Our problem is not lack of growth but too much of it,” Sedláček said. An economy that uses debt to grow must continue to do so by taking on more and more debt or, alternatively, face a slowdown that will lead to bankruptcy. It is like owning a car that explodes when it stops, argued Sedláček." (Source: CFA Institute)

Brilliant presentation at the Fifth Annual European Investment Conference in Prague by Czech economist Tomáš Sedláček, who was an advisor to Vaclav Havel in the past.

The full presentation which question our political obsession with economic growth is available in livestream via the Conference website.

Sedláček’s speech at the European Investment Conference is not the only sign that some of the more daring economists are waking up to the reality of a post-growth society.

Last week, the Financial Times (the Church of Economic Growth?) published an interesting article by Satyajit Das addressing the same issue. Referring to the movie “A Few Good Men”, Das says that our “politicians and policy makers seem unable to handle the truth – the prospect of little or no economic growth for a prolonged period.”

Analysing how the financialisation of the economy used debt to create demand and growth, Das claims that “expansionary fiscal and monetary policies may only provide termporary palliative relief, but cannot restore the health of the real economy”.

His conclusion is so on the money: “A return to strong growth remains an article of political and economic belief. But as philosopher Michel de Montaigne asked: “How many things we regarded yesterday as articles of faith that seem to us only fables today?”

Neoliberalism, Degrowth and the Fate of Health Systems

"Degrowth recognizes that humanity’s access to the earth’s resources and services of the biosphere are constraints upon socioeconomic activity.
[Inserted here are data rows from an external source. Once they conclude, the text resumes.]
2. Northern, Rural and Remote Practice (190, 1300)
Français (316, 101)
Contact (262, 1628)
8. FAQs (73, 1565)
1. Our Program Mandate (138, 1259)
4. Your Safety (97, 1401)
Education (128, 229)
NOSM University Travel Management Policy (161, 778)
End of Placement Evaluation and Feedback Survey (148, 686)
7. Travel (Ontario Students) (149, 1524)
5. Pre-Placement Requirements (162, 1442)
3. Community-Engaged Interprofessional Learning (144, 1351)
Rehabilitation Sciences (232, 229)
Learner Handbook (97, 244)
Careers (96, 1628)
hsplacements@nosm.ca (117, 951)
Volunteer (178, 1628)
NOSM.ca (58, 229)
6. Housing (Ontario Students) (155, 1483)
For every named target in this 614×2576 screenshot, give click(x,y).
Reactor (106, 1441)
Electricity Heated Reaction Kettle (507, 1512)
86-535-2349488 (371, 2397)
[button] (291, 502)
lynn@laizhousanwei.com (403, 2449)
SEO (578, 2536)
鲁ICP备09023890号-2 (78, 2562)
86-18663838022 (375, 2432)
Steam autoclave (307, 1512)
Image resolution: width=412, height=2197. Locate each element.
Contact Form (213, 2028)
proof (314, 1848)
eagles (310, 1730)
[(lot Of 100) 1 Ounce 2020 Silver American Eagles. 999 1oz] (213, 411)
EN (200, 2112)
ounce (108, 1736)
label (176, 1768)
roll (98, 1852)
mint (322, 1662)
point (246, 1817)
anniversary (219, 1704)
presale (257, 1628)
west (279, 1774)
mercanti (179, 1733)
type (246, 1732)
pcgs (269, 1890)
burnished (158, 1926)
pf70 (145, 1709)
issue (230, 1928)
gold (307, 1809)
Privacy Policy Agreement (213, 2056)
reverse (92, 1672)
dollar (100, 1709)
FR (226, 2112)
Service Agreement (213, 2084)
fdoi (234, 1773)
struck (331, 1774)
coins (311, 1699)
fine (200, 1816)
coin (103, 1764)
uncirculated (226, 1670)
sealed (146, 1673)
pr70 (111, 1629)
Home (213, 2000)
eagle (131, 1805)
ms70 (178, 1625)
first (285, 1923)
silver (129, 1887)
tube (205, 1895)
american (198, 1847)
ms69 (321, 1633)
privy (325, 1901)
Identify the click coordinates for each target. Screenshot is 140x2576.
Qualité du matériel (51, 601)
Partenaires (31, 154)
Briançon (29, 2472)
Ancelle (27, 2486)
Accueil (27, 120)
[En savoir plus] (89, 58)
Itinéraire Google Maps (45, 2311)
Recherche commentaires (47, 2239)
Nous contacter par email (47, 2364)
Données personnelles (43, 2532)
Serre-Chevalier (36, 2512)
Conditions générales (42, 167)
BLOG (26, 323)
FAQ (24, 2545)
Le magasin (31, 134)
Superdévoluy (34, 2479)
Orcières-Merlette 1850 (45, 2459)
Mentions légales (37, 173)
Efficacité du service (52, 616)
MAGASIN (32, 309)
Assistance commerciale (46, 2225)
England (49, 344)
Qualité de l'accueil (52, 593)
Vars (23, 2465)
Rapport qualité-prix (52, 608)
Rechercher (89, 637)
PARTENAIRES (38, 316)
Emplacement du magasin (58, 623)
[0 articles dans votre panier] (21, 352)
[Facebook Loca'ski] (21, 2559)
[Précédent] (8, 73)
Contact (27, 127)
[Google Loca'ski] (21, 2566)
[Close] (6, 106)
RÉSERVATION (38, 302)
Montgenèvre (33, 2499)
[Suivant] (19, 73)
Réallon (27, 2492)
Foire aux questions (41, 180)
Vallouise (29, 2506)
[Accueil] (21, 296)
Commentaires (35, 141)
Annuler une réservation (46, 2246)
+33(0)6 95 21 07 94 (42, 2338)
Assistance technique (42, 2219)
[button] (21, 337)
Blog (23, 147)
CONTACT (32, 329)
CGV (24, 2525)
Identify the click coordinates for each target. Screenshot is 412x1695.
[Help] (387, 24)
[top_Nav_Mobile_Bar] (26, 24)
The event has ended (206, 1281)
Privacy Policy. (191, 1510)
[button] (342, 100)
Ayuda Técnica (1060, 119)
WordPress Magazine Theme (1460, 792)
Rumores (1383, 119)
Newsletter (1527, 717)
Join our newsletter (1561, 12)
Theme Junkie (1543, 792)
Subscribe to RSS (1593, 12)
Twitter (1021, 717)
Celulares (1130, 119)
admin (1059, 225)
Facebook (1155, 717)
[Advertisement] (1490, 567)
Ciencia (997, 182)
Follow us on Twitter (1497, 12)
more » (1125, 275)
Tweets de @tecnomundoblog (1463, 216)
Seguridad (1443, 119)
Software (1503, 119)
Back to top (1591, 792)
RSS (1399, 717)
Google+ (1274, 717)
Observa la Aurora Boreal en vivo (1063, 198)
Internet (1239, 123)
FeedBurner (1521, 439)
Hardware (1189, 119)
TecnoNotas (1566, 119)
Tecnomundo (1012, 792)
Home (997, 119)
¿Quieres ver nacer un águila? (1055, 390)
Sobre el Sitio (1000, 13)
It also holds that politics and economics cannot trump thermodynamic and ecological realities. It places the limits to growth and ecological overshoot at the center of the predicaments Homo sapiens confront. It connects to culture and political/economy through this root public policy question: How to equitably distribute a shrinking economic pie?" (Source: Health After Oil blog).

Must-read analysis by Dan Bednarz and Allana Beavis on what "the end of cheap energy and growth" means for Western health systems.